Now, I’ve been thinking about point of view and tense lately, largely because of my reading. First person present tense is really big right now, especially in young adult books. Mostly, I think this is because of THE HUNGER GAMES, where it actually works very well. In fact, THE HUNGER GAMES is the only book I can think of in which first person present tense didn’t bother me.  

The book I’m currently reading is written this way. Actually, I think it always was in first person, but I suspect the present tense was a later revision. I say this because I’ve caught a couple of places where the verbs are still past tense, like they got missed in the revision. Sadly, it’s not the only place where the text could have used a thorough copy editor.

I have actually written a couple of short stories in first person: “Heart of Oak” and “Becoming Lioness”. The first because the story really did demand to be that intimate and the second because I just started “hearing” the voice of the story that way.

I think the key to successful use of first person is a closeness to a single character. It has to be intimate, because you’re asking the reader to be the character. It’s much more than just changing pronouns and verb conjugations.

Not every story can or should be told in first person. For one thing, it can get downright confusing if you have two or more point of view characters, all written in first person. I’ve read a couple of stories like that. If the chapter headings hadn’t told me who “I” was at any given moment, I’d have been completely lost.

Another reason to avoid first person is because it is–or should be–impossible to withhold information known to the character from the reader. Conversely, it’s also impossible to let the reader know anything that the first person character doesn’t know. Sometimes, you want to do this so the reader can (silently) shout “Don’t open that door!” or something similar. And it can be darn tricky to make a heroic first-person character not come off as arrogant or a braggart. Also, in those cases where a protagonist is indecisive or not proactive (which I hate anyway), first person isn’t going to make the reader feel any more motivated to continue the story than the main character is. Sometimes, too, you just do need a little more narrative distance from the main character.

Present tense is a trickier question for me. I confess, I just don’t really like it. The only time it hasn’t bothered me, even a little, was in THE HUNGER GAMES. Part of that, of course, is that it was handled truly skilfully there. Skill and mastery of the craft will always make a difference. (Something I think debut authors do well to bear in mind.)
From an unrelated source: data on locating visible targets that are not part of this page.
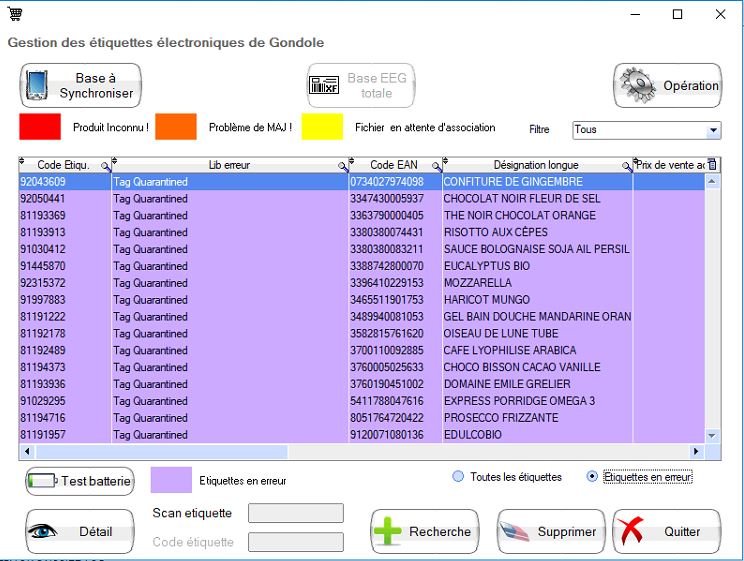Select the Etiquettes en erreur radio option
This screenshot has width=744, height=561.
pyautogui.click(x=593, y=477)
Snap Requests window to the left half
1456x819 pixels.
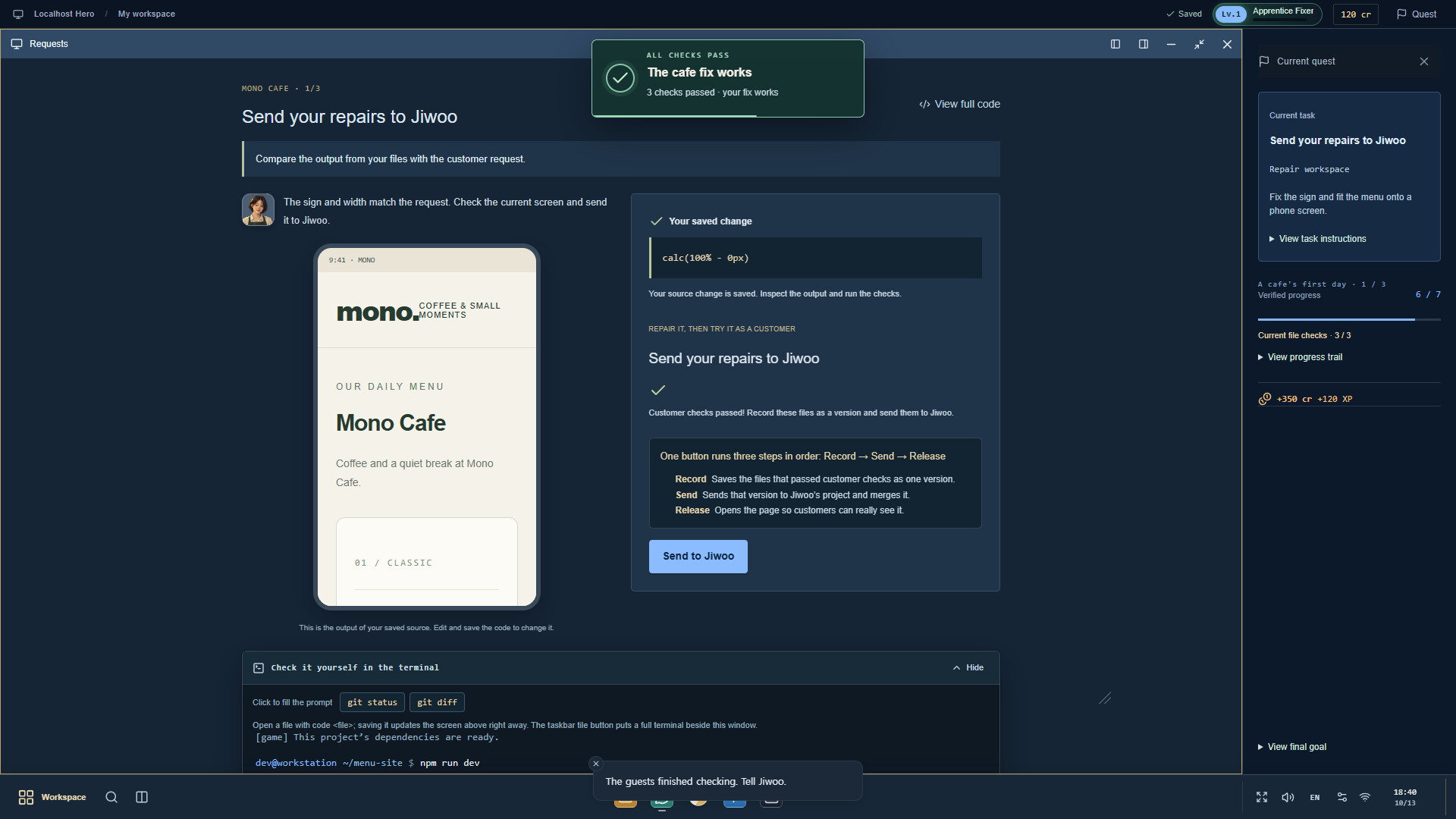point(1116,44)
But that’s not all of it. Present tense worked so well in THE HUNGER GAMES, I think, because Katniss was rarely thinking very far ahead or, after the first couple of chapters, very much about the past. She was living in and just trying to survive the moment. And so present tense worked.

This particular young adult novel that I’m reading now almost fits into that same mold, at least in large sections. Just not quite enough to really pull it off. Or maybe it’s the difference between a veteran and a debut author.

Decisions of point of view and tense shouldn’t be taken lightly or leaped into just because it’s the latest thing. Those choices should only be made because they serve the story best, in my opinion.